First Issue On Display

                The very first issue of the newly-formed Goldendale Sentinel is on display in the office window this week.  It consisted of one page printed on both sides, and had 7 columns, with a subscription rate of $2.50 a year, the same as now.  The first two columns were devoted to ads.  The other 5 contained several poems and stories.

                Assuming that the top of the paper was the place for the biggest stories of the week, that first issue carried these headlines:  Great Salt Lake:  The Probable Outlet Accidentally Discovered by a Boy . . . and . . The Talking Alligator:  Cap’t. Paul Boynton’s Encounter While Floating Down the Arkansas River.  Another headline concerned the story of Demosthenes.  There was no news pertaining to Goldendale except on the back page.

First Editorial Reprinted

                An editorial concerning the naming of the new paper appeared, which we reprint:

                “We had concluded to call this paper the Sentinel-Gazette and it was so announced in the Gazette last week; but after hearing it repeated several times, it sounded awkard and bungling.  In fact it didn’t jingle to suit us; hence we adopted the more euphoneous title Goldendale Sentinel, being equally a portion of the name of both of its parents.  But then it really makes no difference what the child is names so it is properly reared.”

                The story is told, and is presumably true, that at one time during the earlier days of The Sentinel, the shipment of newsprint did not arrive on time.  The publisher, rather than lose the continuity of the legal notices for lack of paper, put the edition out on the backs of wallpaper.

W. F. Byars Is Editor

                In 1893, the stockholders engaged. F. Byars to come to Goldendale and manage the paper.  Byars spent six months here, working for the Goldendale Publishing Co., and then returned to Portland.  He soon came back and assumed his duties with the newspaper.  When Byars first came here, The Sentinel was housed in the first wooden building east of the Goldendale Baking Co., where it had moved from the Leidl building, now the site of Mrs. Gunning’s jewelery store.  While Byars was in Portland, The Sentinel moved to the east room of the Farmers’ Mercantile building, the same room where the Klickitat County Agriculturist expired recently.  The J. C. Penny Co. is now at that site.

Byars Becomes Owner

                Over a period of years, Byars bought the stock belonging to the original shareholders, and became owner as well as editor of the paper.  He moved it to the old Pike & Brooks building, which was where the Red & White store now stands.  Later, Byars moved from there to a wooden structure just east of that, where the Pioneer State bank is now.
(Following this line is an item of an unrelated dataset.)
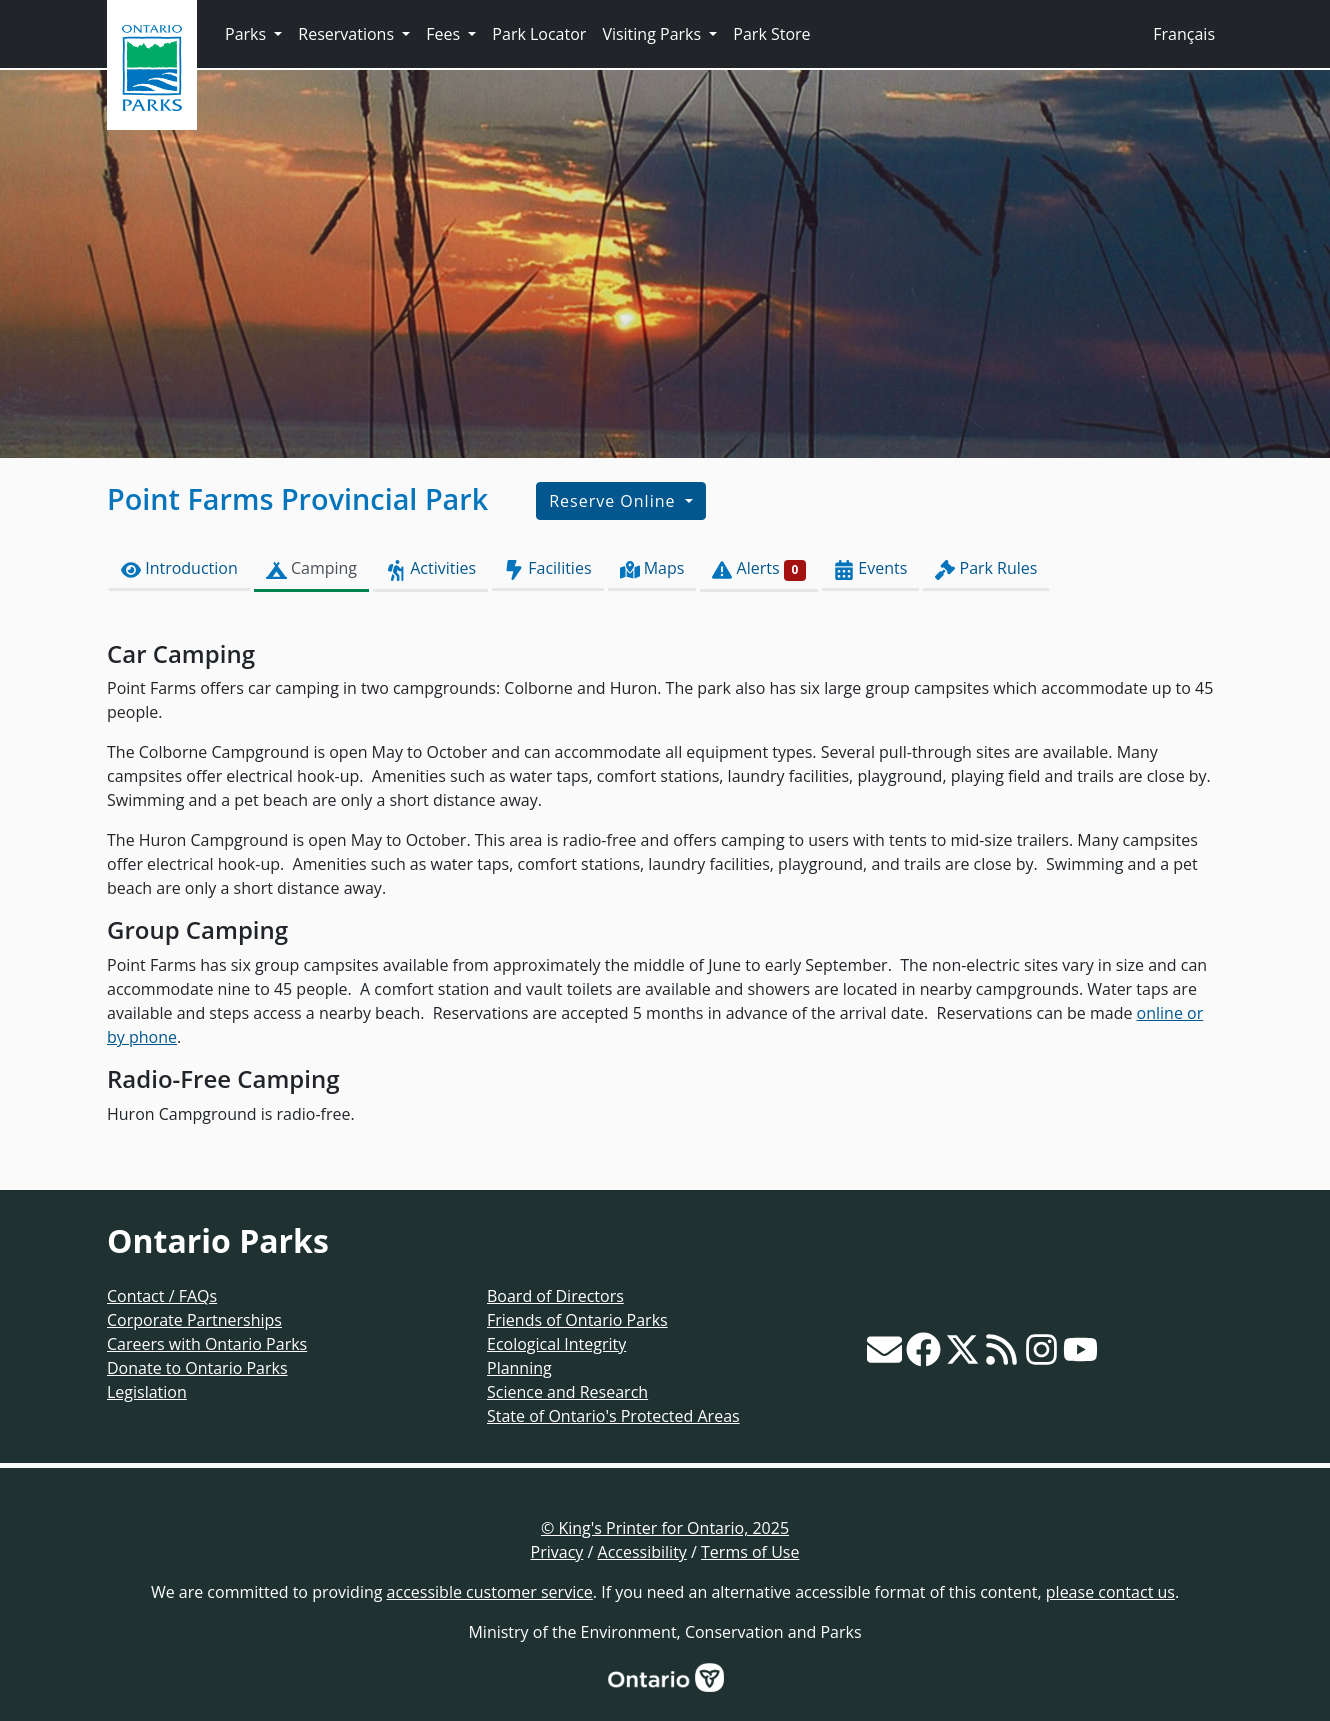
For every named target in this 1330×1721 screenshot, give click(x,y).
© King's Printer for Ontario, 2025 (665, 1528)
                Fearing another disastrous fire similar to the one of 1888, Byars decided to build a shop which would have no immediate neighbors, and he built the yellow building on the corner of Court and Grant streets during the winter of 1902 and 1903.  The building still stands, and was used recently by the Scouts to house the paper collected in the wast paper drive.

                Byars sold The Sentinel in May, 1907, after having been connected with it for 14 years.  He sold to Ed Ward and N. L. Ward, brothers, who hired O. C “Dude” Nelson as editor and manager.

Devil Is Big Help

                Byars’ son, Nesbitt, was helping around the shop, learning the trade.  Nelson did not arrive in time to make up the edition.  Mr. Byars was also out of town, so young Nesbitt took it upon himself to put the type together and make the lay-out of the paper.  It was his first attempt at doing so, and he had no one to help him.  The paper appeared on schedule, although it is said to have been one of the strangest-appearing papers in the history of The Sentinel.  Nesbitt Byars is today an ordained minister.  From Printer’s devil to preacher!

                The ownership again changed hands when Irving Bath purchase The Sentinel and was both publisher and editor for many years.  He soon moved it from the yellow building to a more central location, the present one.  Before the paper occupied this site, the building had been the Brooks & Co. bank.  During Bath’s years here, he purchased most of the modern equipment, installing two linotype machines and other items.

Present Owners Buy

                In 1936, Bath sold the paper to Harold Fariello and Archie Radcliffe, the present publishers.  Marion Sexton was the first editor, being here over 2 years, later going into the newspaper business with Marvin Kamholz at Vernonia, Oregon.  Sexton was succeeded by Ron Richardson, who recently resigned to enter the navy.  Lt. Richardson is now in Washington, D. C. on the editorial staff of Naval Aviation News.

                The Klickitat County News was merged with The Sentinel when the present publishers took over, as Fariello had owned the News during its short existence of about two and a half years in Goldendale.

Are First Subscribers

                D. F. Stegman, 91, who lives in Goldendale, subscribed to the very first edition of this paper and has never missed an issue.  John Mattson, also of this city, has taken The Sentinel consistently, “learning to read along with it,” as he put it.

                As the volume number changes to 66, The Sentinel has built up its subscription to 2550, and has a modern well-equipped plant both for publishing and for job printing.

                The figurative candles on the birthday cake are burning low, and The Sentinel lays down its cane, blows out the candles, and springs back to the presses.